Los historiadores de Occidente han llegado al consenso de que nuestra civilización y el orden internacional tal como lo conocemos, construido a partir de estados soberanos (que ha evolucionado hasta la creación de un cierto orden internacional con reglas de convivencia y contención) sólo fue posible cuando las guerras de religión causadas por la Reforma y la Contrarreforma condujeron al agotamiento de los contendientes y dieron paso a los tratados de Westfalia de 1648. La idea central era, finalmente, el derecho de los estados a existir soberanamente y el derecho de sus súbditos a tener la religión que profesaran sin ser perseguidos por ello. Como quien dice, el principio de neutralidad del estado frente a los cultos, que se conoce como el estado laico, ese que no tiene una fe oficial, pero garantiza la existencia de cada una de ellas.

John Rawls en Teoría de la Justicia de 1971, hace una sofisticada fundamentación del modelo liberal de la democracia, en la que propone un consenso superpuesto (traslapado, dirán algunos traductores) entre todas las concepciones religiosas y políticas, para tener un ordenamiento constitucional que garantice la máxima libertad posible a cada ciudadano compatible con igual libertad para todos, así como un principio de igualdad y distribución. En esa sociedad cabe cualquiera con las creencias que considere pertinentes, siempre y cuando se comprometa a respetar las reglas básicas del estado liberal democrático y no intente imponerle su visión del mundo a los demás.

Eso es lo adecuado para Colombia, que sufrió la santa inquisición en la colonia y que en la etapa republicana vivió, en ocasiones, la violencia que algunos prelados justificaron contra quienes consideraron anticatólicos y la de los curas revolucionarios que han invocado el evangelio para hacer la guerra y el terrorismo, junto con la practicada por las guerrillas de las Farc que han perseguido y asesinado a centenares de sacerdotes y pastores a lo largo y ancho de nuestro territorio.
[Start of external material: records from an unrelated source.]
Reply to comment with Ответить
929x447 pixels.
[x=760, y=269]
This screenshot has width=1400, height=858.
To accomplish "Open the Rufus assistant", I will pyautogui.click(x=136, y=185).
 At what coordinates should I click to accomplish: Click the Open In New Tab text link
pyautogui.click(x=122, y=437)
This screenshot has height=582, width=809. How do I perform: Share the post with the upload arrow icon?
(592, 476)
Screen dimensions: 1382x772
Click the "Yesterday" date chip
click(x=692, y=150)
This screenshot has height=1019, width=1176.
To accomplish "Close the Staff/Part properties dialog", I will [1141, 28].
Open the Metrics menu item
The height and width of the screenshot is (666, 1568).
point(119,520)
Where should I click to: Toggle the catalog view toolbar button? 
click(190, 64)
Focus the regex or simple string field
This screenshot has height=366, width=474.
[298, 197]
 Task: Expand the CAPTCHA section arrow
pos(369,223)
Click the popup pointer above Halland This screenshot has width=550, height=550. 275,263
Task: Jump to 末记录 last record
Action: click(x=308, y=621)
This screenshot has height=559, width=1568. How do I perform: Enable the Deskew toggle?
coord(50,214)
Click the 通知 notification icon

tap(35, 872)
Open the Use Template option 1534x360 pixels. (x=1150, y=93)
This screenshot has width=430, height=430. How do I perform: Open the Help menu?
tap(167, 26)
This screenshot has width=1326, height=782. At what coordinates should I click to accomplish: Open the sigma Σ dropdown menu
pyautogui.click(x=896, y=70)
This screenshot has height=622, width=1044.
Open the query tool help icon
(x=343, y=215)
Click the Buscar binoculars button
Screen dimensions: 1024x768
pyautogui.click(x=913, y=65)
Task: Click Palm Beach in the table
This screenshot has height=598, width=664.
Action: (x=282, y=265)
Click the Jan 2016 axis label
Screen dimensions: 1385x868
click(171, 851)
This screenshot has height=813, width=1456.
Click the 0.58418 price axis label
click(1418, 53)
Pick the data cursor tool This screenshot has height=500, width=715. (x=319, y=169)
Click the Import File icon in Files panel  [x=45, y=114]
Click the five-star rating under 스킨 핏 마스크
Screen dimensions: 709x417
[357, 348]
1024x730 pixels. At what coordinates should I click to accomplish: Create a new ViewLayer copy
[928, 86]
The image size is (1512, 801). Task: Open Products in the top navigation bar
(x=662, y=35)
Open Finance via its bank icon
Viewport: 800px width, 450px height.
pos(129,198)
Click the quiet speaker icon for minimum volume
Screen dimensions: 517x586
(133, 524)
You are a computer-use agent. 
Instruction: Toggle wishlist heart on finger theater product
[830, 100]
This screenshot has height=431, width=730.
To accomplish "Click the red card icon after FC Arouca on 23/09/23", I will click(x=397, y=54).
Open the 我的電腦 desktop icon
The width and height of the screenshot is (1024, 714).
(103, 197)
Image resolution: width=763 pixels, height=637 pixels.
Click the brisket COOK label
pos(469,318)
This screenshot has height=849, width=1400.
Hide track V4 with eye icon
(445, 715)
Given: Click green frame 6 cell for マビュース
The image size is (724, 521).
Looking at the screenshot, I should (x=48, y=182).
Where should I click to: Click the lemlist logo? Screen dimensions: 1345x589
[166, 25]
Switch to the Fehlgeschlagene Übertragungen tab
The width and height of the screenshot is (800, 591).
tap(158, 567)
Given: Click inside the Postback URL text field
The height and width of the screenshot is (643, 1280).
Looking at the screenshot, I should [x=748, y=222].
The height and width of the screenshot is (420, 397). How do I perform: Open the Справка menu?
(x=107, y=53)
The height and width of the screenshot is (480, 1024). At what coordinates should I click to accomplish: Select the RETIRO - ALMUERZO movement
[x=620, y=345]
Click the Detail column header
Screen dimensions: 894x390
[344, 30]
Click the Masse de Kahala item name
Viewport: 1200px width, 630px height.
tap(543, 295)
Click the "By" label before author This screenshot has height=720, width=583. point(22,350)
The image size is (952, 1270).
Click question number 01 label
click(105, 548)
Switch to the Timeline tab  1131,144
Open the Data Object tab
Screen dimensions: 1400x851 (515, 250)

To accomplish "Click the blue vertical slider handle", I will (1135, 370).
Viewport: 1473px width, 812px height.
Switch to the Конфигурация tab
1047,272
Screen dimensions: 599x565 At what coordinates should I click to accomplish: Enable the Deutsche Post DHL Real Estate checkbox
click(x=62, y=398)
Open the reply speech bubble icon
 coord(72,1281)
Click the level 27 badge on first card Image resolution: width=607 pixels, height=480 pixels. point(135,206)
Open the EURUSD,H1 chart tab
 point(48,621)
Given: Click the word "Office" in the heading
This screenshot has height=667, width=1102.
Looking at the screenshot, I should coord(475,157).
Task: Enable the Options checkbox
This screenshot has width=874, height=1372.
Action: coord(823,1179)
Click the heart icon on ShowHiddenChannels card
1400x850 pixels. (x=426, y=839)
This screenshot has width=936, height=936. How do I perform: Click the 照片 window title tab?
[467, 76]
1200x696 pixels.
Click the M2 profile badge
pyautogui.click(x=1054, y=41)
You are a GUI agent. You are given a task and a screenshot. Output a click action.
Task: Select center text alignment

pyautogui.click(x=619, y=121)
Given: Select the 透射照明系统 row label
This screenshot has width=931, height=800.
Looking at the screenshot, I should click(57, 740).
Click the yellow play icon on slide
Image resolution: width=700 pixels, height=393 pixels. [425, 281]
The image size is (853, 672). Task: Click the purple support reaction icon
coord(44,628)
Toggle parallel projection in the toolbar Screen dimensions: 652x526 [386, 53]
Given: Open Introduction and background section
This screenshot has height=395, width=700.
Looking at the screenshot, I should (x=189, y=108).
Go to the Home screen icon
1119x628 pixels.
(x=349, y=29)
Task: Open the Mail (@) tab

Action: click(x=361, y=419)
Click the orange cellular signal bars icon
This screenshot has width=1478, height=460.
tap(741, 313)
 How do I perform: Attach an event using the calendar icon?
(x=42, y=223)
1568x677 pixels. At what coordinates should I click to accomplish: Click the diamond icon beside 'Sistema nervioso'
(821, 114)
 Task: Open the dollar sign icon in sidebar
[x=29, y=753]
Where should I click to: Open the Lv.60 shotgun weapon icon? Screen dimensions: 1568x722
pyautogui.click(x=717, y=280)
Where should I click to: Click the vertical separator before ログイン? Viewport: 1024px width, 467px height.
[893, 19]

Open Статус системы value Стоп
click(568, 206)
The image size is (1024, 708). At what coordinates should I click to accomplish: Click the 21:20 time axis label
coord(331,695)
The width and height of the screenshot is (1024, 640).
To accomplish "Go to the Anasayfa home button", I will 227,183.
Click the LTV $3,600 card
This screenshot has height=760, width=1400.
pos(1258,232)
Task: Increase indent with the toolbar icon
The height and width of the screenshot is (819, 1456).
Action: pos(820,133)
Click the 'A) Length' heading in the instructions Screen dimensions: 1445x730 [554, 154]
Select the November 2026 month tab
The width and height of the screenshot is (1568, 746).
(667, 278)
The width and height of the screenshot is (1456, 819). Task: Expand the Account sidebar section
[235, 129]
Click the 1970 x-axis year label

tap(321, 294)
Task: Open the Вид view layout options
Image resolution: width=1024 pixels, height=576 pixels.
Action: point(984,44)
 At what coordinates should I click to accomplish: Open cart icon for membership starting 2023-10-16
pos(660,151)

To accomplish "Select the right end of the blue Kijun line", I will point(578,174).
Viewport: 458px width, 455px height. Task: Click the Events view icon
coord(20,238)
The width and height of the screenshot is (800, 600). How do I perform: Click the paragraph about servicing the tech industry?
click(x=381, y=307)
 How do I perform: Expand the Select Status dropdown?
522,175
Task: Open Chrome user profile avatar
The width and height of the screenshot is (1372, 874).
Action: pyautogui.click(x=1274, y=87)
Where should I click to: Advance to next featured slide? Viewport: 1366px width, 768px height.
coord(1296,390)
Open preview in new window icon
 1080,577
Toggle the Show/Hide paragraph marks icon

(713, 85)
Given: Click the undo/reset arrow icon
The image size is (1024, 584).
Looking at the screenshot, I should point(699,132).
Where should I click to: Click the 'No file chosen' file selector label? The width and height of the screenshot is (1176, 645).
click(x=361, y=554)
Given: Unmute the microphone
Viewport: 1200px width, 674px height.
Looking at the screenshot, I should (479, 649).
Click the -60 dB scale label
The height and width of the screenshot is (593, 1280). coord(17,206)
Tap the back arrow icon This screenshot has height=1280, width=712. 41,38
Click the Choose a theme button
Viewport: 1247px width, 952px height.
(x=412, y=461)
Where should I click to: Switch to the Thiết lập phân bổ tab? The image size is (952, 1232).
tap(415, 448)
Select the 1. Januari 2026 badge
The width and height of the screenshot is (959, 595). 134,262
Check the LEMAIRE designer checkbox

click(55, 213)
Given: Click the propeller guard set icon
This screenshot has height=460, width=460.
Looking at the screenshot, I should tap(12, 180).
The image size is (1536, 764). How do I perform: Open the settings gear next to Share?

Es, además, lo que consagra la Constitución, que declara la libertad de cultos y la libertad de pensamiento. Nuestro ordenamiento no prohíbe y no podría hacerlo, dado su talante liberal, la presencia de ninguna concepción religiosa o la ausencia de ella, bajo el compromiso de que no pretenda imponérsela a los demás. Las creencias pertenecen a la esfera del mundo privado de las personas y de las colectividades en que se agrupan. Ese carácter no los demerita, sino por el contrario, las preserva de los intentos de imponerlas -disfrazadas de verdades oficiales-, que es lo que hacen los creyentes talibanes, e iraníes, o los ateos cubanos, chinos, y un largo etc., en los dos bandos.

Por eso, no debería ser un argumento de controversia política el que alguien crea en Dios o sea ateo. Y por eso, constituye un acto de oportunismo político de la peor laya, manipular las creencias religiosas de alguien para que un ateo gane votos o un creyente siembre el temor y la desconfianza en quien piensa diferente.

La política colombiana de hoy no debe distraerse con esos tópicos, ya resueltos en la constitución, sino concentrase en lo que verdaderamente es la prioridad: la defensa del estado de derecho, para que no caiga en el abismo obscuro de los fundamentalistas marxistas que impondrán una dictadura con una sola visión del mundo y una sola religión: la de la obediencia ciega al tirano que nos aplicará su fórmula de la felicidad, es decir, el modelo de Cuba y Venezuela.